Excerpt to read →
====================
Running SUMO on UGent HPC

From SUMOwiki
Jump to navigationJump to search

Introduction

This page provides instructions on how to use the HPC infracture of Ghent university only, although it might apply to other clusters as well. Make sure you have the latest nightly build version of the SUMO Toolbox which you can find here as these instructions are not supported by the SUMO Toolbox version 7.0.2. For more information about using the toolbox with distributed backends go here. Note though that many features of the toolbox are not yet tested :).

For more information about the UGent HPC infracture itself please visit their website. To learn how to run Matlab in general on the UGent HPC see this page.

Compiling a standalone copy of the SUMO Toolbox for use on the HPC

The SUMO Toolbox needs to be compiled because the worker nodes of the HPC cannot connect to license server and due to the limited number of Matlab licenses. By compiling the toolbox, you create a standalone program that does not need to connect to the license server. The compiled version of the toolbox will not have all functionality however and some functionalities such the GA algorithms and the ANN Toolbox.

The process of compiling the toolbox is pretty straightforward. Copy the toolbox to your working directory on the server, then load the required modules for compilation. If the separate components of the toolbox still need to be compiled (such as the Java classes and some binary code for certain model types), do so using make. By default the examples directory is not included in the compiled version of the toolbox and you probably want to add your example to the mcc options. To make a standalone SUMO Toolbox version, type in make-csumo. The steps you need to follow are summarized below.
====================
Given material →
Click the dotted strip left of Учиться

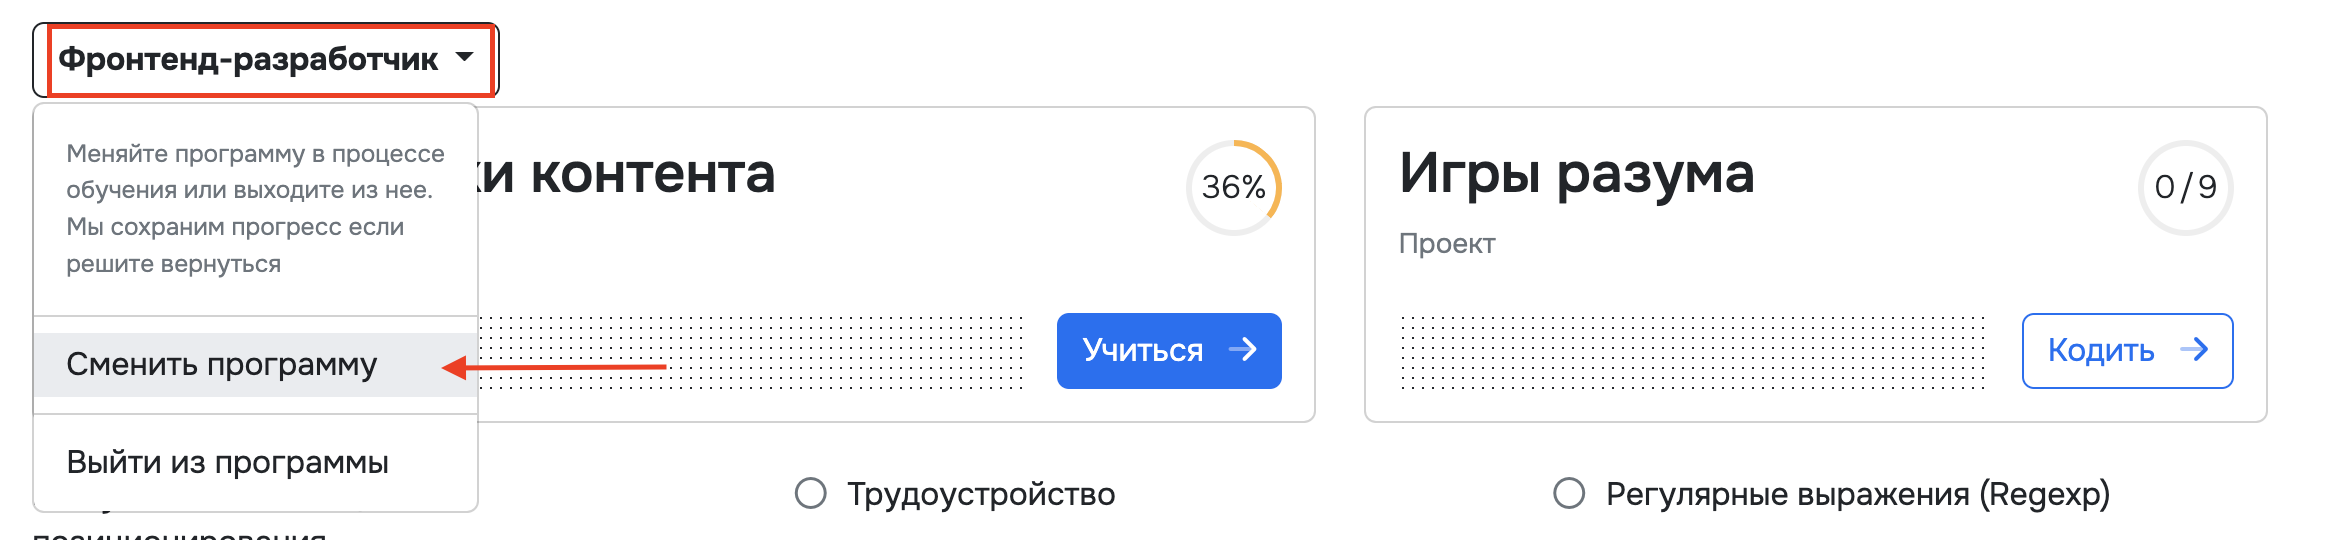[x=750, y=352]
====================
Problem details →
According to the page on running SUMO on the UGent HPC, what command do you type to make a standalone SUMO Toolbox version?

Task solution →
make-csumo